Last week, the South St. Vrain Canyon was open again, the last major road to reopen after our September floods. Going up to the cabin was the first time I’ve seen what 15 inches of rain will do to these narrow and steep canyon walls.
Since the road was closed, I’ve hungrily sought out any videos or photos, but pictures on a screen don’t begin to describe the damage I saw last week, because, when it really comes down to it, it’s all personal. What was famliar and what I loved has been changed into something else.
Across from Hall Ranch, one of my favorite places to hike, west of Lyons, was a cottonwood grove along the river, tall widespread trees that showered golden leaves on the road in the fall and lit up the red canyon walls with their lime green leaves in the spring. But the floods tore out the most of the trees, bushes and grasses, leaving behind a valley of tumbled rocks (above). What is left is blankness, an empty slate where there had been a complex web of life.

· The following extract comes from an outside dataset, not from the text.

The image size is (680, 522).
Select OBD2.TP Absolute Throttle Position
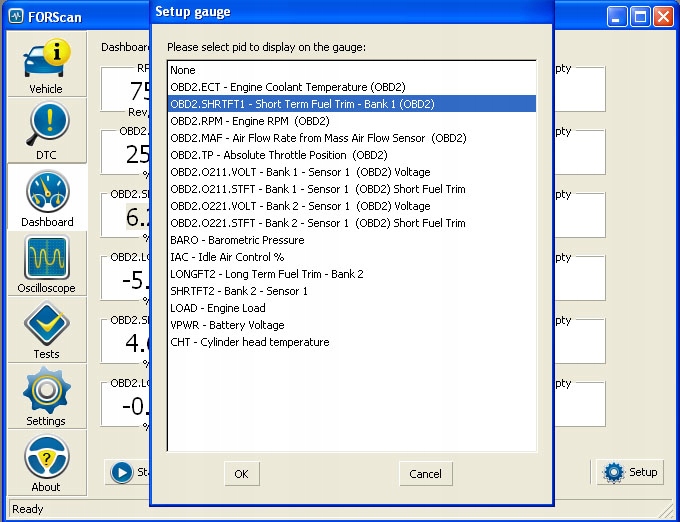click(278, 155)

Driving up the canyon, it looked like something ferocious had scoured the river bed of all living things, leaving behind a jumble of multi-colored rocks and boulders. Up high on the hillside, maybe 50 feet, something had taken huge bites out of the layers of rock and soil. I could only imagine water that filled the width of the canyon, 50 feet high in places, roaring and speeding downhill toward Lyons, where it dumped everything it had on this small town.
Part of me wishes I could have seen it, experienced nature at its angriest and fullest. I can only see what it did: took the the old landscape of rocks, cottonwoods, pine trees, bushes and grasses, which had arranged themselves over decades, and obliterated it in one day.

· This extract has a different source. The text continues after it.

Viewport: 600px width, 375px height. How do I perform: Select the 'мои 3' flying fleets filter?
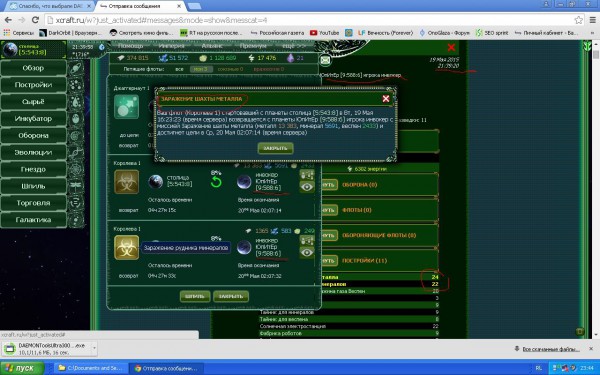point(200,69)
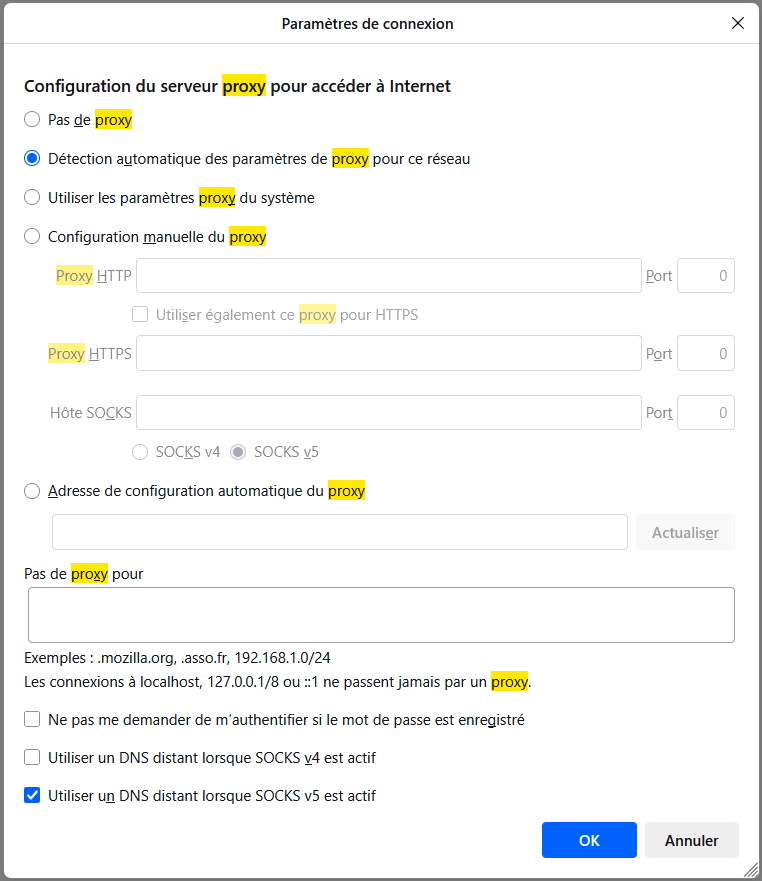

Since the floods, I have a lot more sympathy for people around the world whose lives have been uprooted by natural disasters. It’s not that my mind doesn’t recoil in horror and sadness when hearing about thousands dying and losing their homes from the typhoon in the Philippines or seeing pictures of the people in New Jersey who still don’t have homes after Hurricane Sandy hit more than a year ago. Or whole neighborhoods gone in downstate Illinois after a tornado hit. But in some ways, it’s an abstract compassion.

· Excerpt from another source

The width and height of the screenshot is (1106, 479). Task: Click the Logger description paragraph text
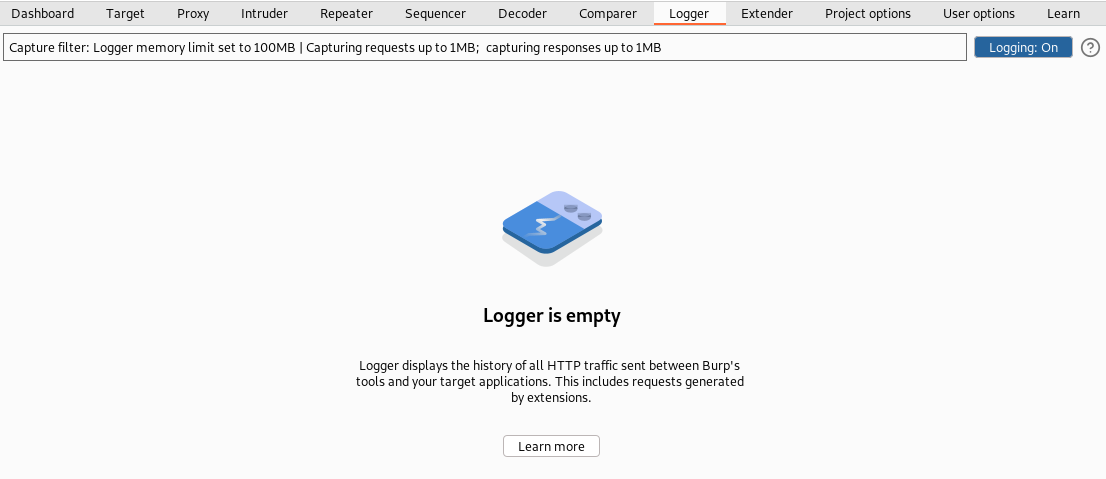550,382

What you get from the news media is : x amount of people killed and x amount displaced, x amount of homes destroyed. But when you live through it, what affects you is how your immediate landscape is altered, even small changes, like the nearby pond that is now a sand pit; the road near a friend's home that was ripped into slabs and deposited downstream, the aspen grove I hiked through now disappeared.
Aside from being temporarily stranded at my cabin, I suffered no personal loss. But if seeing how much the landscape is changed here is even a fraction of what people go through when their town is leveled by a tornado or they lose half their family to a typhoon, or your house is carried away by floodwaters, I can start to get a glimmer of what it feels like to lose your known world.